In both cases, the testing is completely binary: either the test passed, or it didn't. Both cases avoid the issue of expected failures, and neither records any useful information about the test itself. There are a number of other issues:

  • A single pass/fail predicate is a single point of failure waiting to happen. What if a failure condition accidentally results in an exit(0) rather than an exit(1)?
  • What exactly was tested and, if it failed, how did it fail? If you rely on a single pass/fail predicate, then the answer is only in the source code. Do you really want people to check your source code to find out what you tested?
  • How does your manager, or anybody else, actually know that you tested anything? When you look at the code again one year from now, how do you know what you tested? For a pass/fail predicate, the only documention is the pass/fail count itself.
  • The drive statement automatically records the number of times that the DUT outputs were as expected, and the number of DUT output failures, together with the failure itself. This information is of far more value than a simple '0' which indicates success.
7: Golden logfile testing

The MTF handles the ambiguity of the 'not quite right', or 'not really sure' tests with a 'golden' logfile. The logfile records the expected test results, as well as any other output generated by the program. In the simplest case, the entire logfile might look like this (this is the golden logfile for one of the tutorial examples):

  (Log)        (200 ns) 20 vectors executed (20 passes, 0 fails)

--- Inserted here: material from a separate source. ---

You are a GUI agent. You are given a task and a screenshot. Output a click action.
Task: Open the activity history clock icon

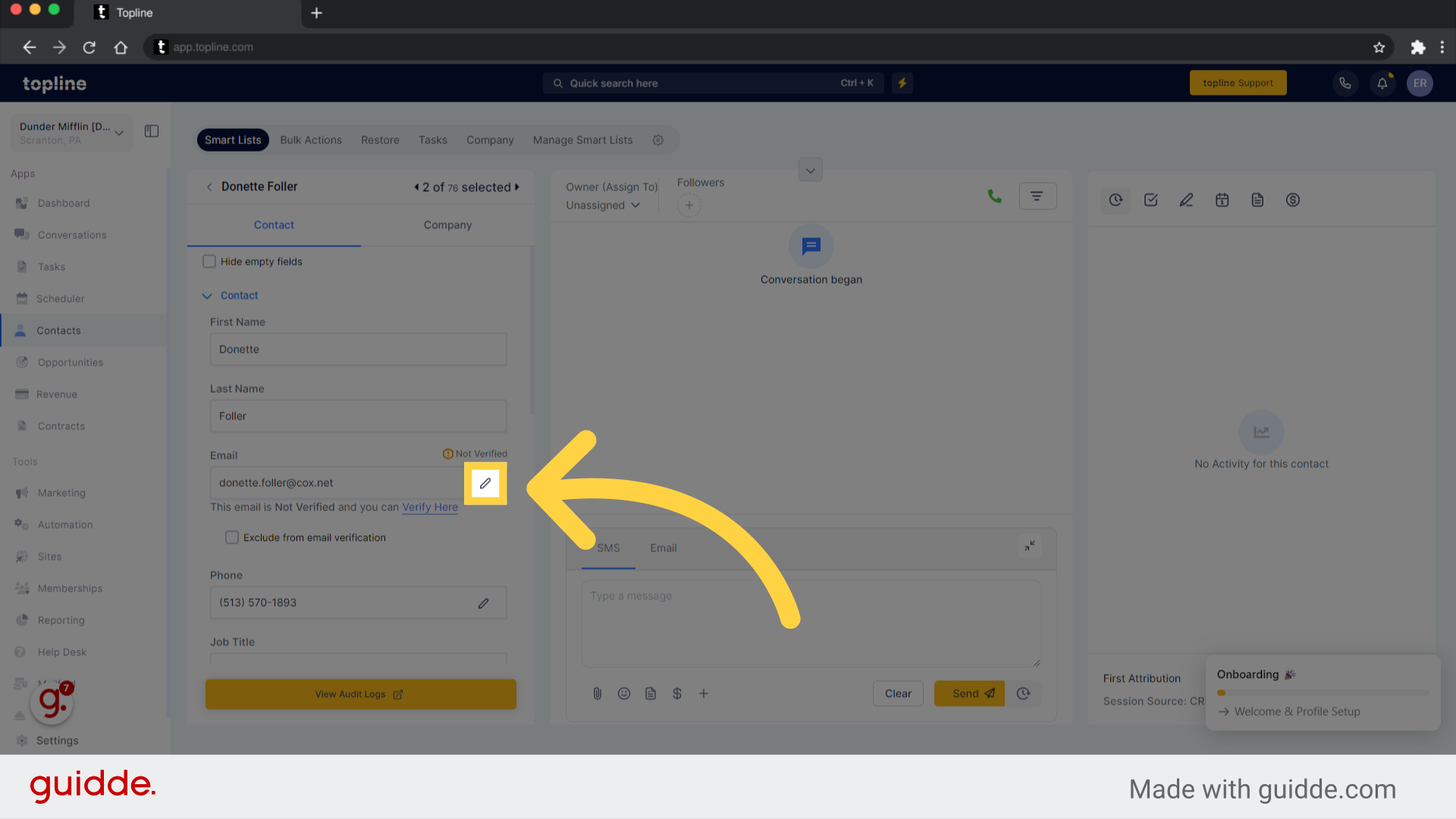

The test program (tut2.tv) had to do nothing more than execute the drive statements. However, there's nothing to stop you putting report statements in your code, with progress indicators, or general commentary on what you're testing. For longer integration tests, I add messages along the lines of "waiting for reset to complete", "waiting for GTHs to lock", "loading control registers", and so on. This adds documentation on what exactly the test is doing, inside the golden logfile itself, and will make it far easier for anyone else to understand your tests, and to confirm that they are doing something useful.

The simulator will, however, add its own output to any messages produced by Maia. There could be a large number of these, including compilation and elaboration messages, time-zero warnings, copyright messages, and so on. These have to be intercepted and removed by the MTF before comparison against the golden logfile. Writing the Tcl filters to remove these messages is straightforward, but a new filter is required for each supported simulator, and the filters must occasionally be fixed for new versions of a given simulator.